The Vacation -la Vacanza- - Tinto Brass 1971 -s... _verified_ Jun 2026

The story takes place over the course of a single day—December 31st. (Vanessa Redgrave) is a wealthy, mentally fragile woman who has been released from an asylum into the care of her controlling, aristocratic husband. They retreat to their opulent villa in the desolate Po Valley (Polesine) for a New Year's vacation.

La Vacanza (1971), directed by Tinto Brass , is a surrealist social drama that critiques the blurred lines between individual madness and societal sanity. Released during Brass's more politically and experimentally charged era, the film stars Vanessa Redgrave Franco Nero and won the Pasinetti Award for Best Italian Film at the Venice Film Festival. Core Narrative The story follows Immacolata The Vacation -La Vacanza- - Tinto Brass 1971 -S...

Co-written by Brass alongside Roberto Lerici and Vincenzo M. Siniscalchi, the film directly tackled how institutional power dynamics systematically subjugate anyone who refuses to conform. The story takes place over the course of

At its heart, La Vacanza is a film about the social construction of madness. Immacolata is not insane in any clinical sense; she is simply a woman who dared to love outside her class and who refused to accept her designated role in a patriarchal, capitalist society. Her commitment to a psychiatric hospital is an act of social control, not medical necessity. As one Italian critic put it, the film is a “metaphor for social diversity seen as madness,” a denunciation of the ways in which psychiatry functions as an arm of social control, silencing and pathologizing those who resist conformity. La Vacanza (1971), directed by Tinto Brass ,

The plot revolves around the story of a young girl who goes on a vacation. Detailed descriptions of the plot might be scarce due to the niche nature of the film and the director's focus on sensual and erotic elements. Tinto Brass films often prioritize visual aesthetics, eroticism, and sometimes social commentary.

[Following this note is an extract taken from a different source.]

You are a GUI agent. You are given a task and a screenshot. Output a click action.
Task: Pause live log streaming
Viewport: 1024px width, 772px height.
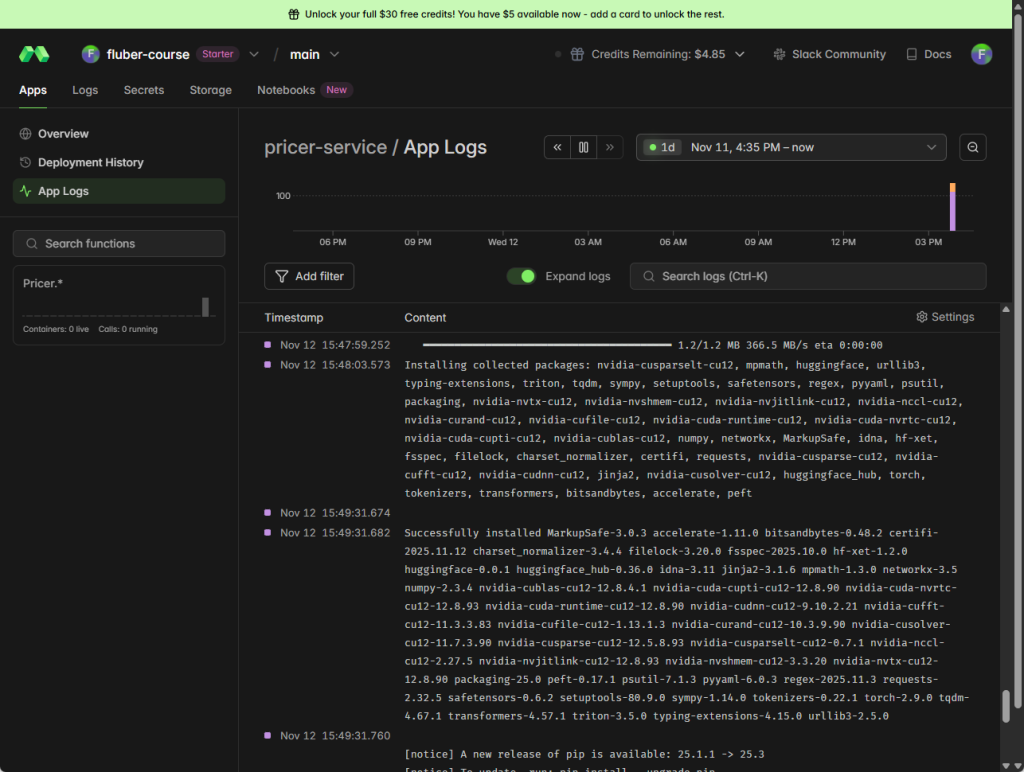tap(583, 147)
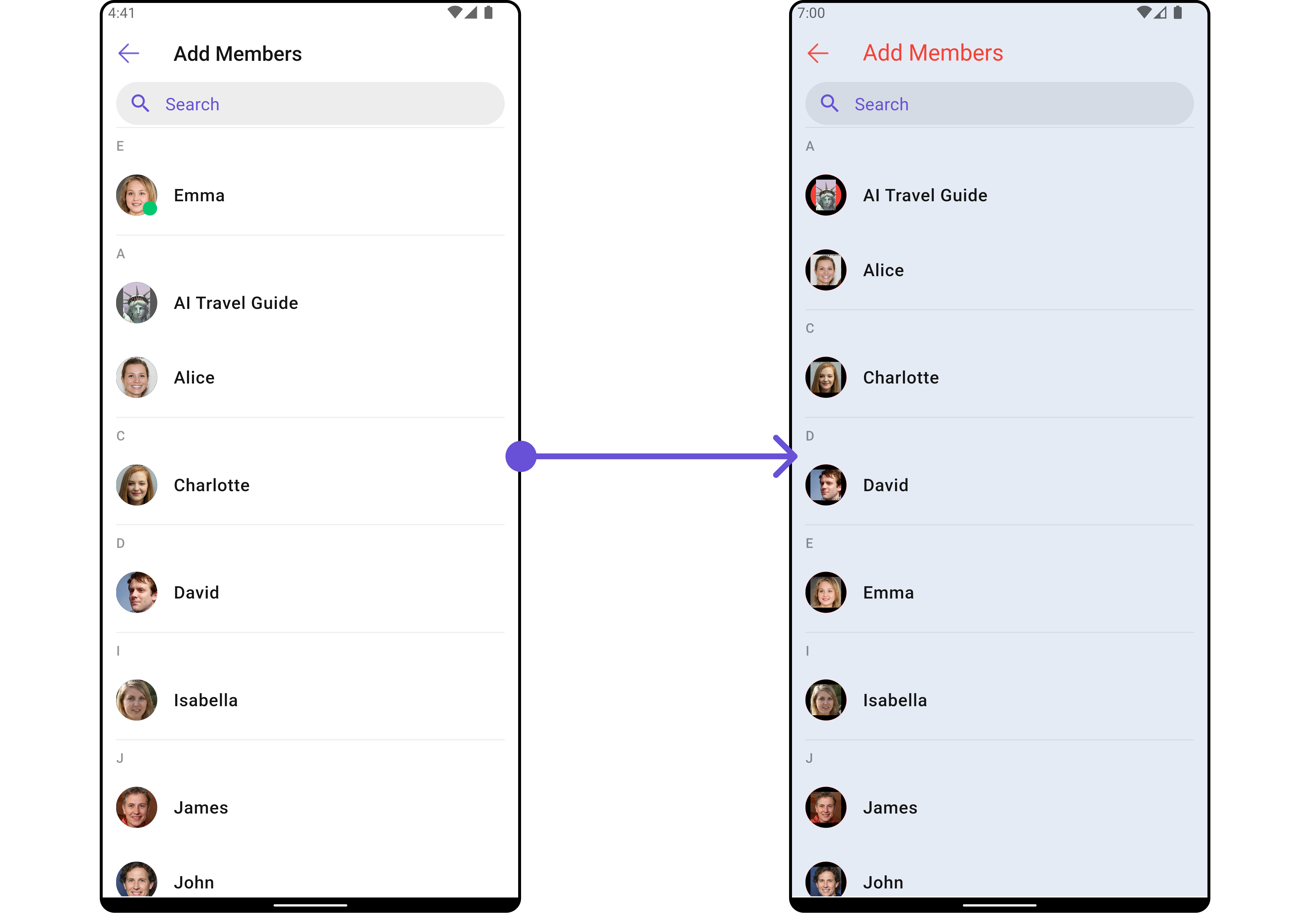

Opposite Redgrave is Franco Nero, another titan of European cinema, best known for his iconic turn as the title character in Sergio Corbucci’s Django (1966). Nero plays Osiride, the gentle, bird-watching poacher who becomes Immacolata’s companion and lover. Osiride is a figure of pure, anarchic innocence—a man who lives outside the law not out of malice but out of a fundamental rejection of society’s hypocrisies. Nero brings a quiet warmth and humor to the role, creating a character who is both a fool and a philosopher.